How to detect uncertainty drift with a MAITE model

Problem statement

When a model is deployed, the model itself is a sensitive instrument for distribution shift: as operational data moves into regions the model was not trained on, its predictions grow less confident. The Shannon entropy of the predicted class probabilities summarizes that confidence — low entropy is a peaked, confident prediction; high entropy means the model is hedging. If the distribution of per-prediction entropy shifts upward, the model is increasingly operating in its uncertainty regions: a strong, label-free drift signal. See the uncertainty-based drift detection concept page for the theory and trade-offs.

To turn predictions into an uncertainty feature, DataEval needs to decode the model’s raw output into a (n_predictions, n_classes) array of class scores. The drift-with-uncertainty tutorial does this by wrapping a model in TorchExtractor with a hand-written postprocess_fn specific to that model’s output format.

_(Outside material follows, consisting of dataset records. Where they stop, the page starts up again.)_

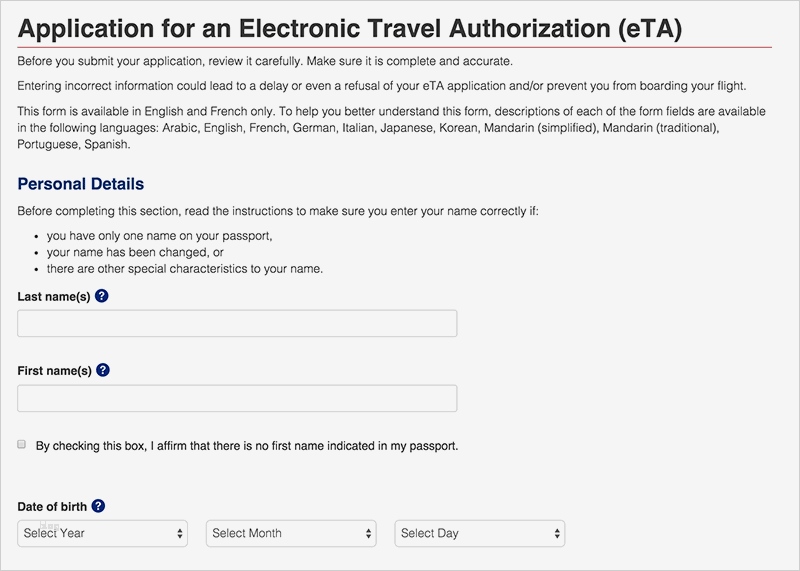
Task: Expand the Select Month dropdown
Action: point(291,533)
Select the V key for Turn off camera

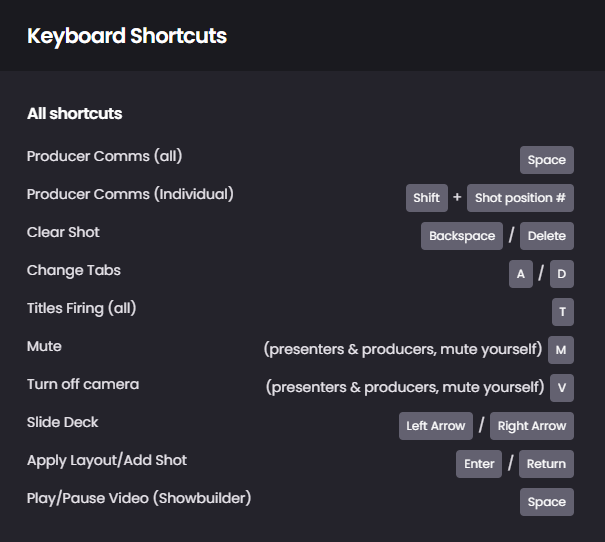click(x=562, y=388)
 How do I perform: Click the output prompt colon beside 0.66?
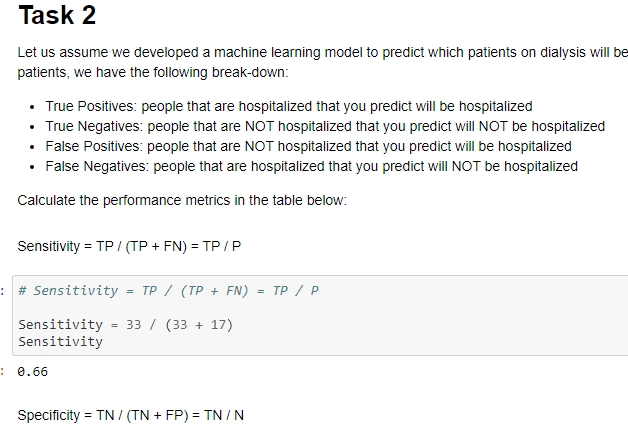click(3, 372)
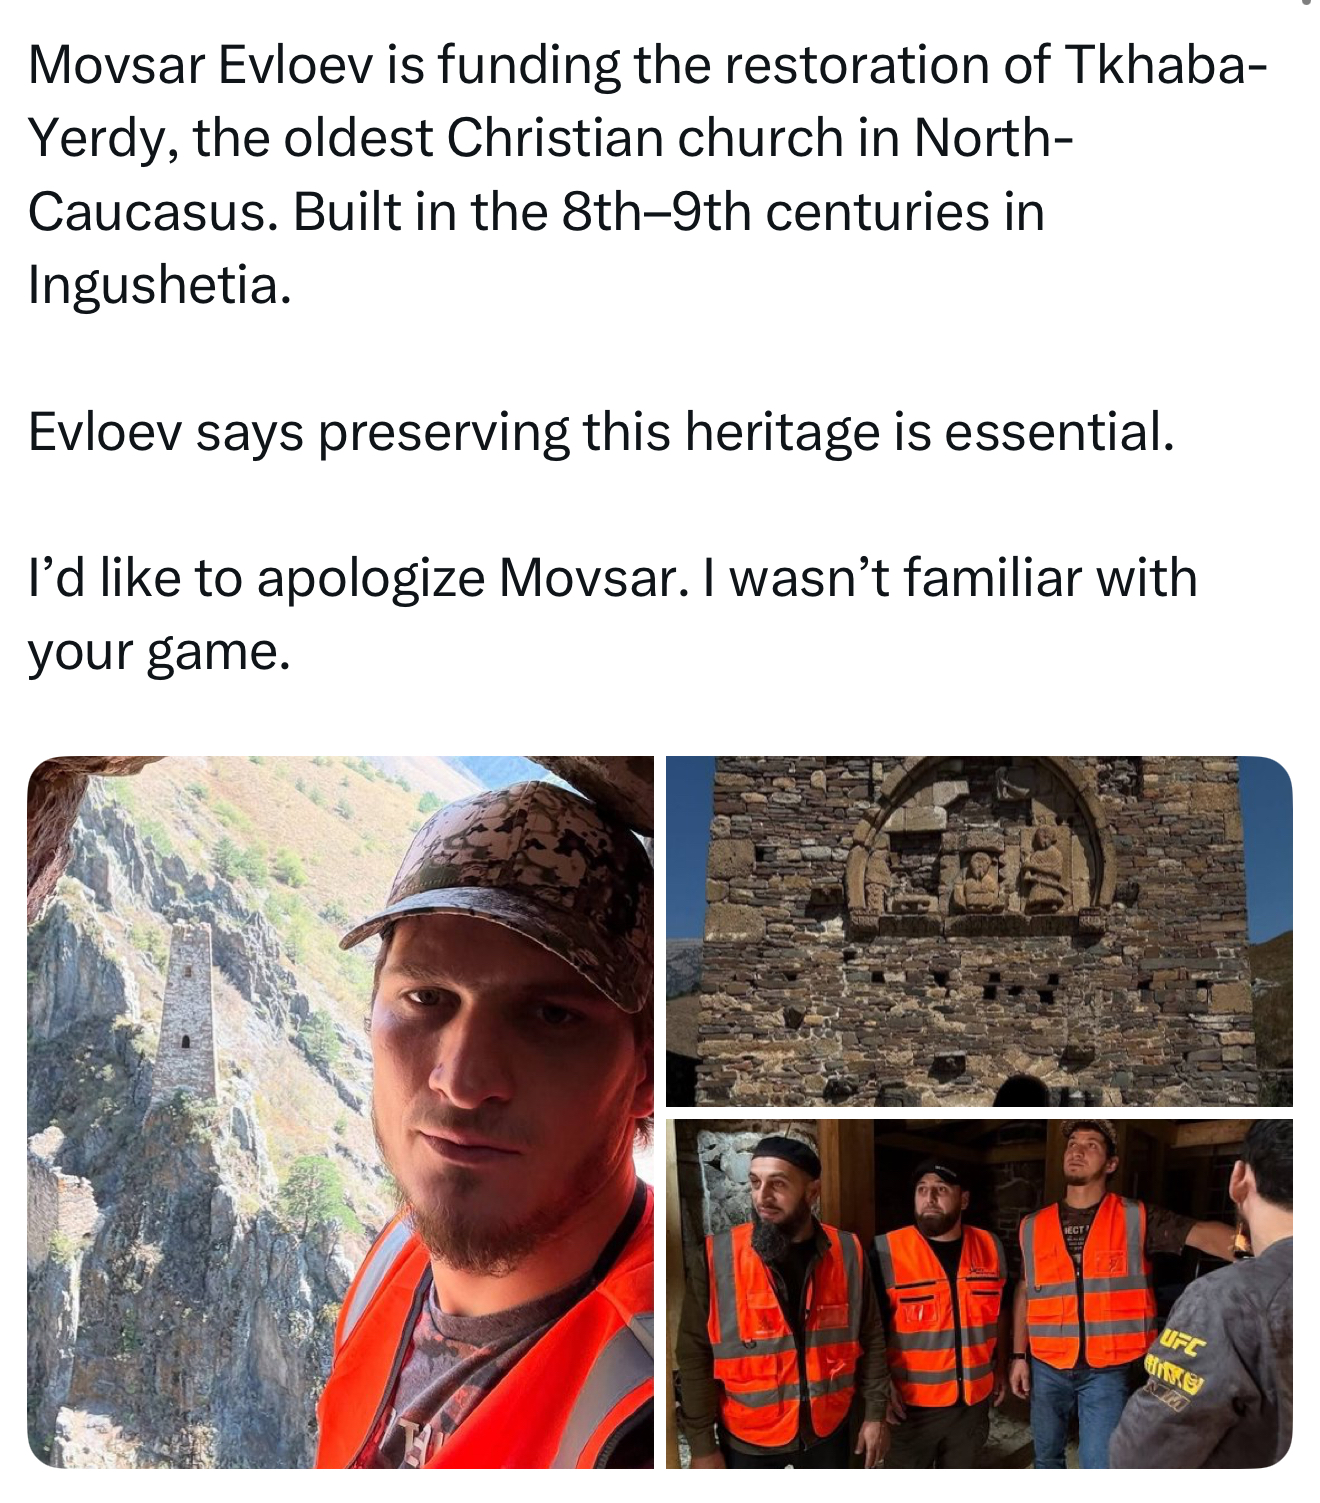This screenshot has width=1320, height=1503.
Task: Click the word "Ingushetia." in the post
Action: click(160, 286)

This guide shows the alternative for models that conform to DataEval’s opinionated ONNX/LiteRT contract: a OnnxImageClassifier (a MAITE image_classification.Model) paired with ScoresExtractor decodes the predictions for you — no postprocess_fn required — and feeds straight into UncertaintyExtractor and a drift detector.

When to use

Use the OnnxImageClassifier + ScoresExtractor path when you want to:

  • Monitor a deployed ONNX or LiteRT model for distribution shift without operational ground-truth labels

  • Reuse a model that already ships with a model-metadata.json describing its input/output contract

  • Avoid writing and maintaining a model-specific postprocess_fn to decode raw predictions

The same pattern works for object detection with OnnxObjectDetector; ScoresExtractor flattens per-detection scores so the rest of the workflow is identical.

What you will need

  1. An ONNX (or LiteRT) model that conforms to the opinionated contract, plus its model-metadata.json. In production you bring your own; in the Build a model section below you export a small one so this guide is self-contained.

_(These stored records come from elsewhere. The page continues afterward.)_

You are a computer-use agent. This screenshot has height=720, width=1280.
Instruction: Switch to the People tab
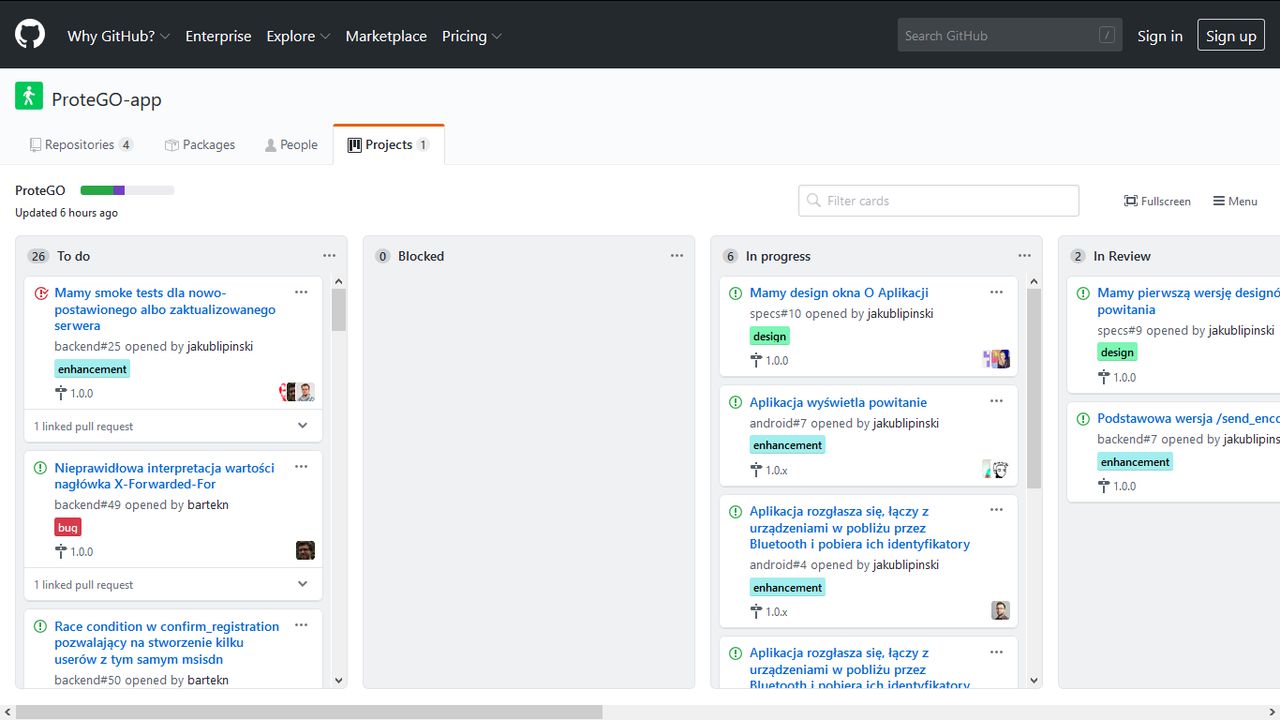pyautogui.click(x=290, y=145)
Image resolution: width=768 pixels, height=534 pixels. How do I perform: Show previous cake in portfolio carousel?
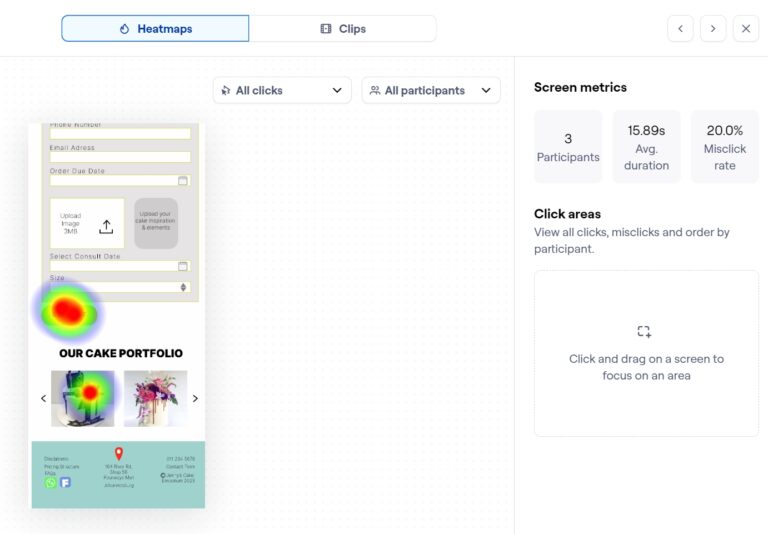pyautogui.click(x=43, y=398)
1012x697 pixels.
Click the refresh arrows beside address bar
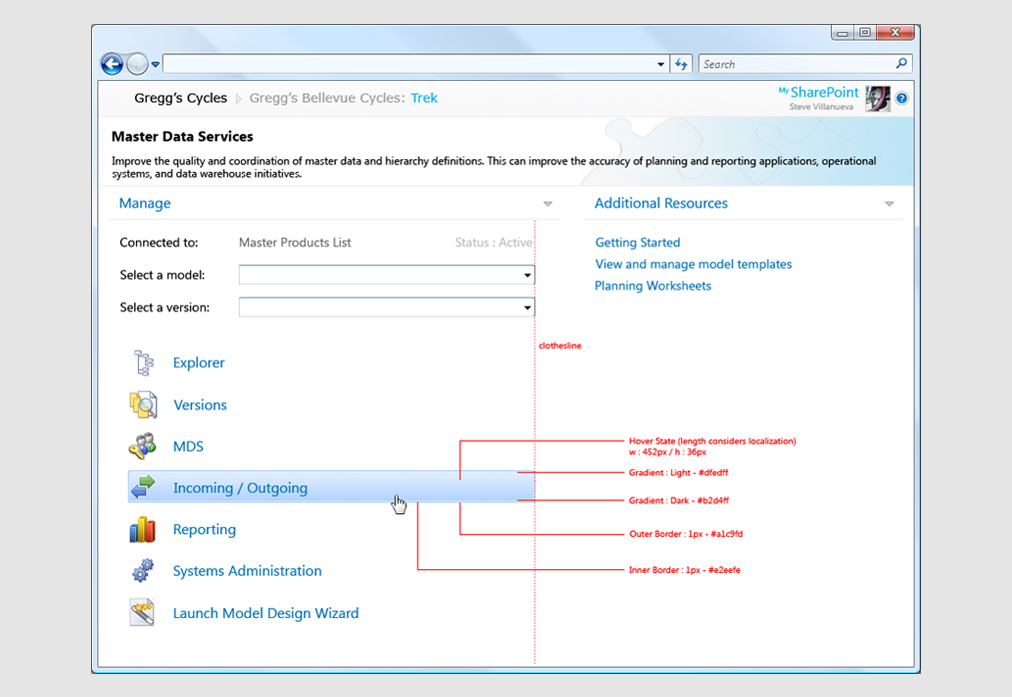tap(681, 64)
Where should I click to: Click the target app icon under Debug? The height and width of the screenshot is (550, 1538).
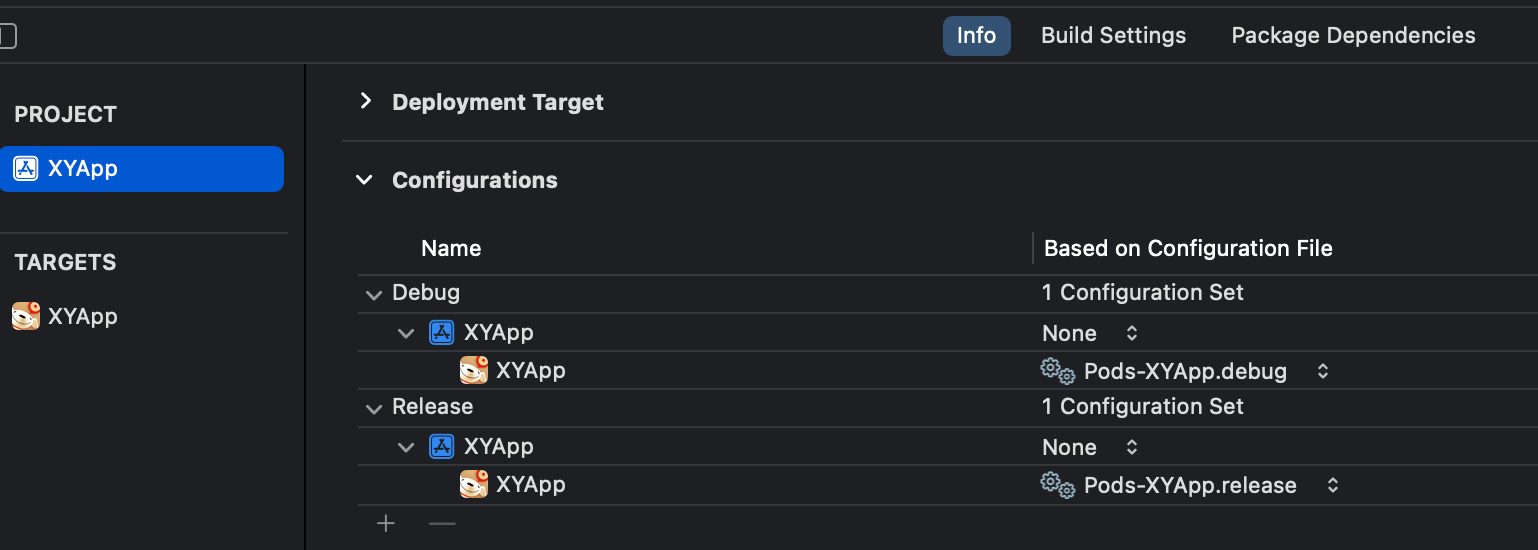click(x=473, y=370)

  2. A reference dataset (in-distribution) and an operational stream to monitor. This guide uses MNIST as in-distribution and CIFAR-10 as the shifted stream.

  3. A Python environment with the following packages installed:

    • dataeval[onnx]

    • maite-datasets

    • torch (only to export the demo model)

Getting started

Import the libraries needed for a minimal working example.

import json
import warnings
from pathlib import Path

import matplotlib.pyplot as plt
import numpy as np
import torch
from maite_datasets.image_classification import CIFAR10, MNIST
from torch import nn

from dataeval.config import set_seed
from dataeval.data import Indices, Limit, Select, Shuffle
from dataeval.extractors import ScoresExtractor, UncertaintyExtractor
from dataeval.models import OnnxImageClassifier
from dataeval.shift import DriftWasserstein

set_seed(0, all_generators=True)

Build a conforming model for the demo

OnnxImageClassifier wraps two artifacts you would normally already have for a deployed model:

  • the model file (.onnx or .tflite for LiteRtImageClassifier), and

  • a model-metadata.json declaring the input/output contract — task, input channels and size, and the number of classes the model scores.

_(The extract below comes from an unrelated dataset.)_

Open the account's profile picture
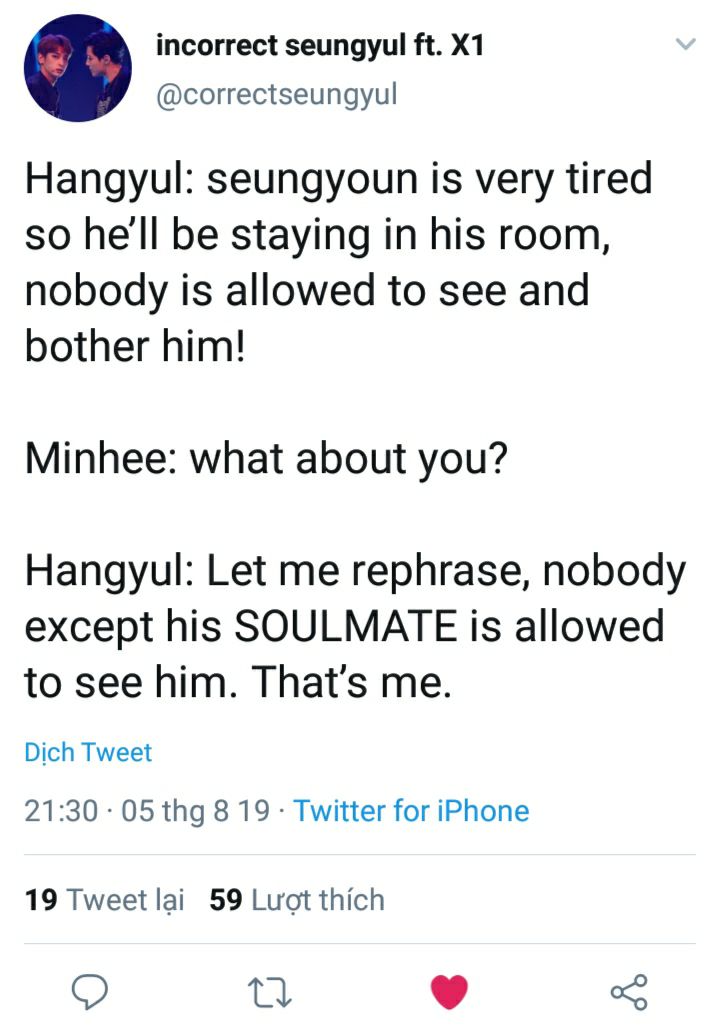Image resolution: width=719 pixels, height=1036 pixels. click(77, 69)
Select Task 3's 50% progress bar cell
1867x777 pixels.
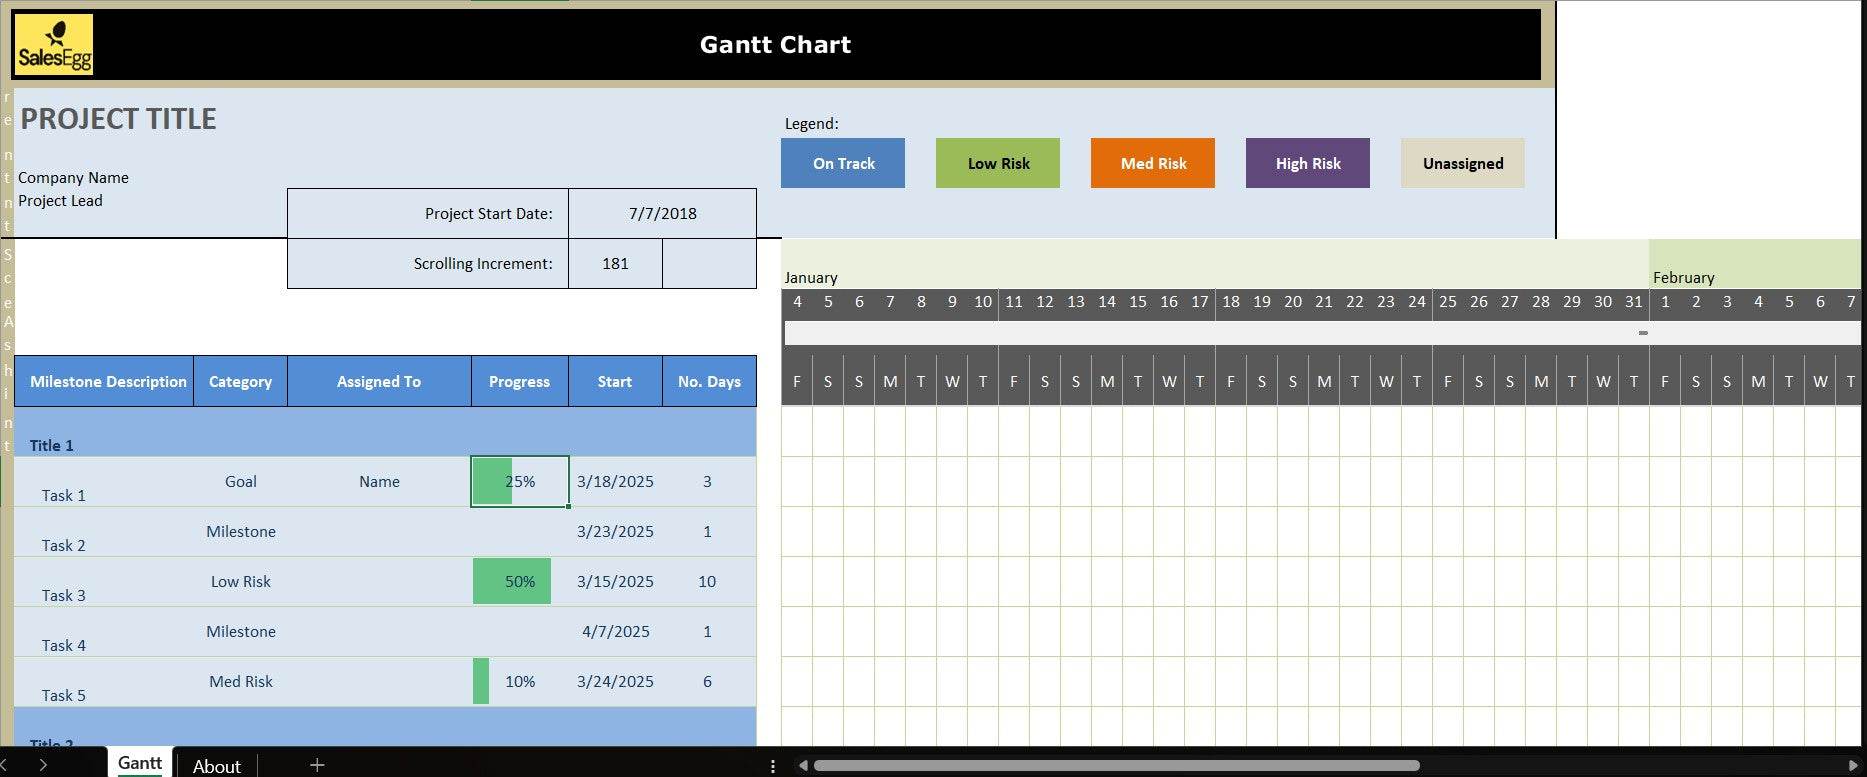[x=519, y=581]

Because this guide is self-contained, you quickly train a small MNIST classifier and export it. This block is demo scaffolding — in your own workflow you would skip it and point OnnxImageClassifier at the model and metadata you already have.

The exported model emits a softmax scores output (probabilities), which is exactly what the opinionated classification contract expects.

class TinyCNN(nn.Module):
    """A small MNIST classifier emitting raw logits."""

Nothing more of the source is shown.